:: CONSIGNES ::
• 1. D'après l'entretien, combien de militaires sont actuellement mobilisés dans les villes au titre de l'opération « Sentinelle » ?
• 2. Reproduisez à l'identique le passage de l'entretien qui va de « J’ajoute que c’est » à « réserves demeurent embryonnaires. ».

:: TEXTE FOURNI ::
Entretien avec Jean-Marie Bockel, publié dans La Gazette des communes du mercredi 20 avril 2016 :
Le sénateur UDI et ex-secrétaire d’Etat à la Défense, Jean-Marie Bockel, a été chargé en mars par le Sénat de réfléchir à la création d’une « garde nationale » s’appuyant sur les effectifs de réservistes. Un projet que le chef de l’Etat, François Hollande, avait appelé de ses voeux au lendemain des attentats du 13 novembre.
Le Sénat vous a confié le 8 mars la co-présidence (avec Gisèle Jourda) d’Un groupe de travail sur la garde nationale. De quoi s’agit-il ?
La création de ce groupe de travail répond à la volonté exprimée le 16 novembre dernier par le président de la République, François Hollande, de créer une » garde nationale « . Ce groupe de travail renvoie également à l’ambition du ministre de la Défense, Jean-Yves Le Drian, de revaloriser la réserve militaire en France.
Dans le contexte de menace terroriste que nous connaissons, et alors que 10 000 militaires sont actuellement mobilisés dans nos villes au titre de l’opération » Sentinelle « , il semble nécessaire de réfléchir à l’instauration d’une réserve opérationnelle digne de ce nom. A cet égard, le concept de garde nationale est intéressant.
J’ajoute que c’est un sujet qui me tient à coeur depuis des années. J’ai été secrétaire d’Etat à la Défense en 2008 et 2009 et j’ai été moi-même réserviste de l’armée de terre pendant près de 40 ans.
A quoi pourrait ressembler cette garde nationale ?
C’est toute la question. Depuis la fin du service militaire, la réserve militaire a toujours été le parent pauvre de la défense française. C’est une situation paradoxale car la notion de réserve s’est étendue à d’autres administrations. Parallèlement à la réserve opérationnelle militaire et à la réserve citoyenne, on compte aujourd’hui une réserve civile de la police nationale ou encore une réserve pénitentiaire. Du côté des collectivités territoriales, les villes peuvent également créer des réserves communales de sécurité civile. Mais globalement, ces différentes réserves demeurent embryonnaires.

:: JEU DE DONNÉES ::
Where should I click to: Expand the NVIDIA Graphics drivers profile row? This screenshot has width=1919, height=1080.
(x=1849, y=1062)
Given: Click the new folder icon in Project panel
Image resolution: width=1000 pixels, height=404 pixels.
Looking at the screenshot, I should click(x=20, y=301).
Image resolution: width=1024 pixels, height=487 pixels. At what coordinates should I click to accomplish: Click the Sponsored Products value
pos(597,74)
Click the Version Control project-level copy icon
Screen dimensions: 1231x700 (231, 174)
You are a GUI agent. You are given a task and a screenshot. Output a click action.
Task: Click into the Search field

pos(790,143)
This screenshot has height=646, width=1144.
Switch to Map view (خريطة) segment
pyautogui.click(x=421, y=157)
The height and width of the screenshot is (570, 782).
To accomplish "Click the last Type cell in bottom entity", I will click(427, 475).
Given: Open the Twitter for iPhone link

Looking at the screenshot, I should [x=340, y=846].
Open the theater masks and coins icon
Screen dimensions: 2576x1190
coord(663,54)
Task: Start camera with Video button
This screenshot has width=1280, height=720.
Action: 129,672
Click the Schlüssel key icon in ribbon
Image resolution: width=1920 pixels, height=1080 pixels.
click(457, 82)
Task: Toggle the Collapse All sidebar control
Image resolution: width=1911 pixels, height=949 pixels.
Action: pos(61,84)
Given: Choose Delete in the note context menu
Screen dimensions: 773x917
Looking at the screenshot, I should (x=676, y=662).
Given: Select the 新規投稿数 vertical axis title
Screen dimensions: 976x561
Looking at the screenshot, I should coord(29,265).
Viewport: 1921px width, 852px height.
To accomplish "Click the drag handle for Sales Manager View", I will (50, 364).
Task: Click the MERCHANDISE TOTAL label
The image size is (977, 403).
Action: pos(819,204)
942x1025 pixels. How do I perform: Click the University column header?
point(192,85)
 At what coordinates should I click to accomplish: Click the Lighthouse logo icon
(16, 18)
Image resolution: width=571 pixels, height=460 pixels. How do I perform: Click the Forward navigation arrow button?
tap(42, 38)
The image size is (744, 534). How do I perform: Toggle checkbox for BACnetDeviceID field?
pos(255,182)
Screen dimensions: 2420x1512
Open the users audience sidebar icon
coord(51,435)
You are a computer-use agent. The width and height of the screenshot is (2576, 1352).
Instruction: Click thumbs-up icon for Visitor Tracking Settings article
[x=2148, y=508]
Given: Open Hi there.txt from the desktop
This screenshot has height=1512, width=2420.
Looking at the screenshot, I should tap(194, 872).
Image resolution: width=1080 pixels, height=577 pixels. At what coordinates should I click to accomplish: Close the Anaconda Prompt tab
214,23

:: RÉPONSES ::
• 1. 10 000 militaires.

• 2.
J’ajoute que c’est un sujet qui me tient à coeur depuis des années. J’ai été secrétaire d’Etat à la Défense en 2008 et 2009 et j’ai été moi-même réserviste de l’armée de terre pendant près de 40 ans.
A quoi pourrait ressembler cette garde nationale ?
C’est toute la question. Depuis la fin du service militaire, la réserve militaire a toujours été le parent pauvre de la défense française. C’est une situation paradoxale car la notion de réserve s’est étendue à d’autres administrations. Parallèlement à la réserve opérationnelle militaire et à la réserve citoyenne, on compte aujourd’hui une réserve civile de la police nationale ou encore une réserve pénitentiaire. Du côté des collectivités territoriales, les villes peuvent également créer des réserves communales de sécurité civile. Mais globalement, ces différentes réserves demeurent embryonnaires.